核心概念
The core message of this article is to propose a data-driven approach for designing a residual generator based on a dead-beat unknown-input observer (UIO) for linear time-invariant discrete-time state-space models affected by both disturbances and actuator faults. The authors derive necessary and sufficient conditions for the problem solvability using only the available data, without requiring knowledge of the original system matrices.
要約
The article presents a data-driven approach for designing a residual generator based on a dead-beat unknown-input observer (UIO) for linear time-invariant discrete-time state-space models affected by both disturbances and actuator faults.
Key highlights:
- The authors first review the model-based conditions for the existence of such a residual generator.
- They then prove that under suitable assumptions on the collected historical data, they can determine if the problem is solvable and identify the matrices of a possible residual generator.
- An algorithm is proposed that, based only on the collected data (and not on the system description), is able to perform both tasks.

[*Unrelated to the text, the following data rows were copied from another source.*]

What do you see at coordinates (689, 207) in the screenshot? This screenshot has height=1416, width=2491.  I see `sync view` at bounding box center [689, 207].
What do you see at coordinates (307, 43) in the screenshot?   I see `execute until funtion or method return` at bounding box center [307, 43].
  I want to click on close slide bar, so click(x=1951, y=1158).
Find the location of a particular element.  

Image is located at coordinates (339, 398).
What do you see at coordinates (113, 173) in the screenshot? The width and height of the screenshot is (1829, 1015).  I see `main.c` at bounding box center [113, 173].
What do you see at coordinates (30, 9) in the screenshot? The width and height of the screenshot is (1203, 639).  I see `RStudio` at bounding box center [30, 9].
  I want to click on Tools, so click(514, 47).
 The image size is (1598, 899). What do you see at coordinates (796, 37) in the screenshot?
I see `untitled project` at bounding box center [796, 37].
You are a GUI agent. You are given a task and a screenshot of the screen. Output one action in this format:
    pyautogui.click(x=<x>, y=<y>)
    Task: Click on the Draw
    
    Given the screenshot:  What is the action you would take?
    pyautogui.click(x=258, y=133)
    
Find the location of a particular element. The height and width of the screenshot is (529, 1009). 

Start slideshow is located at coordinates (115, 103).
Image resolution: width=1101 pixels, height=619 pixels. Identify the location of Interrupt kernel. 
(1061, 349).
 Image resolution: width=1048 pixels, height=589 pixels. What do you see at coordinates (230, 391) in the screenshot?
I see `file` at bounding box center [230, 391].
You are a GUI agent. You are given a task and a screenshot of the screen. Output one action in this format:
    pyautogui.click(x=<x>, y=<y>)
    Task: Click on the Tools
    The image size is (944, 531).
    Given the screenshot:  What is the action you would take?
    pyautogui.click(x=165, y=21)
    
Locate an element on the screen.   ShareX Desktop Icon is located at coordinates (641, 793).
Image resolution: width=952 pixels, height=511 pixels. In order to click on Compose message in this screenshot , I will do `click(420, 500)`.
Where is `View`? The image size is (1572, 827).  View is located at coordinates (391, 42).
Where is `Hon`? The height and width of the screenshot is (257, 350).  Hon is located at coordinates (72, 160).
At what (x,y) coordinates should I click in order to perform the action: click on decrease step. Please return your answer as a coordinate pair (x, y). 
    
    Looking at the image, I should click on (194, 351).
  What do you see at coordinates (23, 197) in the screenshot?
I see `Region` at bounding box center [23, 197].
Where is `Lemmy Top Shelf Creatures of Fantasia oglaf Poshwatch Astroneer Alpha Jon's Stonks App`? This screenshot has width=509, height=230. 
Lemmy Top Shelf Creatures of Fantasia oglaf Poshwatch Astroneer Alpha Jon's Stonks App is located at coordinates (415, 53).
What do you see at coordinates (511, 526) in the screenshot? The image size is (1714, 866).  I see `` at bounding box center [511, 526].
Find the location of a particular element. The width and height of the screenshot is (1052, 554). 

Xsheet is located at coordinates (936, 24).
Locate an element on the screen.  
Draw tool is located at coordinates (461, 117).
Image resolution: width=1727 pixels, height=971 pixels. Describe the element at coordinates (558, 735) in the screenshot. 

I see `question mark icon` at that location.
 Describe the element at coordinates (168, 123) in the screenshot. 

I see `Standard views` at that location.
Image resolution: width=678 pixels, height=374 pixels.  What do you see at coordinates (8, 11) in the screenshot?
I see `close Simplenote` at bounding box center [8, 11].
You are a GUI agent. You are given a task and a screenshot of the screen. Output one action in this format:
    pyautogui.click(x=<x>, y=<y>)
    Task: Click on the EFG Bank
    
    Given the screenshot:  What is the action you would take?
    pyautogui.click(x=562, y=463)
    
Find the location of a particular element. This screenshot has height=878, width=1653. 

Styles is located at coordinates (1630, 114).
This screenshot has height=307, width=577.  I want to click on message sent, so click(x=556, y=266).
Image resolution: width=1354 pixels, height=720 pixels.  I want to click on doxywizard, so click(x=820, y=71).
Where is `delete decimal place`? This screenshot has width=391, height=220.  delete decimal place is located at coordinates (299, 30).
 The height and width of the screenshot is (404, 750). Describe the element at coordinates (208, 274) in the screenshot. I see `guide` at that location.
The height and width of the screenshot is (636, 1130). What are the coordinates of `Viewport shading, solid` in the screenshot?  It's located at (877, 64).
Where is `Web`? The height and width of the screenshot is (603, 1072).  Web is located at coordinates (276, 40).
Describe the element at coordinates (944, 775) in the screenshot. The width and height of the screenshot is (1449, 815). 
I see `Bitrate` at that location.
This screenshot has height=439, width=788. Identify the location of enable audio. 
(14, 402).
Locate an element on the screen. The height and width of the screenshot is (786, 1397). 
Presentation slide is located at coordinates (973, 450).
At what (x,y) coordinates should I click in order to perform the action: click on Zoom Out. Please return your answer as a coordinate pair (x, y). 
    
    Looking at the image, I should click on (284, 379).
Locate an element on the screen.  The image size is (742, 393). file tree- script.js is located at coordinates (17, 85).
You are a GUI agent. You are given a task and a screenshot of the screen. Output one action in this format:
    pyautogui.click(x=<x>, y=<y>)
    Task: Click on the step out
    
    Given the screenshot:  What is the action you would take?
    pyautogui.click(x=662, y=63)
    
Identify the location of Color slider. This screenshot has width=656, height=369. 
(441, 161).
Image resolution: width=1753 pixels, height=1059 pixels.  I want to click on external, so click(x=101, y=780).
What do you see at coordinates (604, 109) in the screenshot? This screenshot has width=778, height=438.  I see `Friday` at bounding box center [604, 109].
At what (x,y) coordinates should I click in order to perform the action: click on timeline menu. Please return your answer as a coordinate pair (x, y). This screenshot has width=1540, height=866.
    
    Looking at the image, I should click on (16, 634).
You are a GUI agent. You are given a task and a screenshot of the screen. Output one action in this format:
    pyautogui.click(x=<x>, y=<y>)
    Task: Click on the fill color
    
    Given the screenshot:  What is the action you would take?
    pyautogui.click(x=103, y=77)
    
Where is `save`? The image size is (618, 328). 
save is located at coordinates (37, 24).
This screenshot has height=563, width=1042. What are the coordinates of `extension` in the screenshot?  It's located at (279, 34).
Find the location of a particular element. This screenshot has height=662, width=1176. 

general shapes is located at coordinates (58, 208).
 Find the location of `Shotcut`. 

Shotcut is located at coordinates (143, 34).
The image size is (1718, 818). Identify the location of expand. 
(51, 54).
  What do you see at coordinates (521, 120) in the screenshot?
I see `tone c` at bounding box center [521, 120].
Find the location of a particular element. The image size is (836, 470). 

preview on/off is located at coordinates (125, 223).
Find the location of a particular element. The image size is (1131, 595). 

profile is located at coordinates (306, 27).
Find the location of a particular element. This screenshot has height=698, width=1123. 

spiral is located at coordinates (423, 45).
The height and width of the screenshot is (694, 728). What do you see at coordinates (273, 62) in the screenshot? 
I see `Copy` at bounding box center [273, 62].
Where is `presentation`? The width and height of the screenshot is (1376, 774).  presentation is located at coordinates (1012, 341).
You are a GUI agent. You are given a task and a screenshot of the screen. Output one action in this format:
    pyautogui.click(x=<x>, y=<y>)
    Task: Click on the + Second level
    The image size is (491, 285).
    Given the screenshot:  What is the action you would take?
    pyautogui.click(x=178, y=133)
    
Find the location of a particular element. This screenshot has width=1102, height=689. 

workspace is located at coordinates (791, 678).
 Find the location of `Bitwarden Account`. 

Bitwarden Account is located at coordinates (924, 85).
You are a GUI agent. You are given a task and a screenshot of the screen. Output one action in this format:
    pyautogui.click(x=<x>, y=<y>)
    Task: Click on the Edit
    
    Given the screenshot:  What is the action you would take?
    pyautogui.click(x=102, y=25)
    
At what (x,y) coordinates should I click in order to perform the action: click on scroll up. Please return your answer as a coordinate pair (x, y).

- The data-driven conditions for the problem solvability are shown to be weaker than the conditions that guarantee the identifiability of the original system matrices.
- The authors focus on dead-beat UIOs to provide a cleaner setup that allows for exact solutions, without needing to account for the contribution of the estimation error when trying to identify the fault.
- The case of a residual generator based on an asymptotic UIO is discussed as a possible extension.
統計
The state-space model of the system is described by the following equations:
x(k + 1) = Ax(k) + Bu(k) + Ed(k) + Bf(k)
y(k) = Cx(k)
where x(k) is the state, u(k) is the input, y(k) is the output, d(k) is the disturbance, and f(k) is the actuator fault.
引用
"Leveraging some recent results on data-driven unknown-input observer design, we propose a data-driven approach to the design of a residual generator, based on a dead-beat unknown input observer (UIO), for a generic linear time invariant state-space model, whose state equation is affected both by disturbances and by faults."
"Under a rather common assumption on the data (see Assumption 2), that can be related to the persistence of excitation of the system inputs, in Section IV we first provide data-based necessary and sufficient conditions for the problem solvability, and then, by resorting to a couple of technical results, we provide a simple Algorithm that allows to first check on data the problem solvability conditions, and then provides matrices of a dead-beat UIO-based residual generator."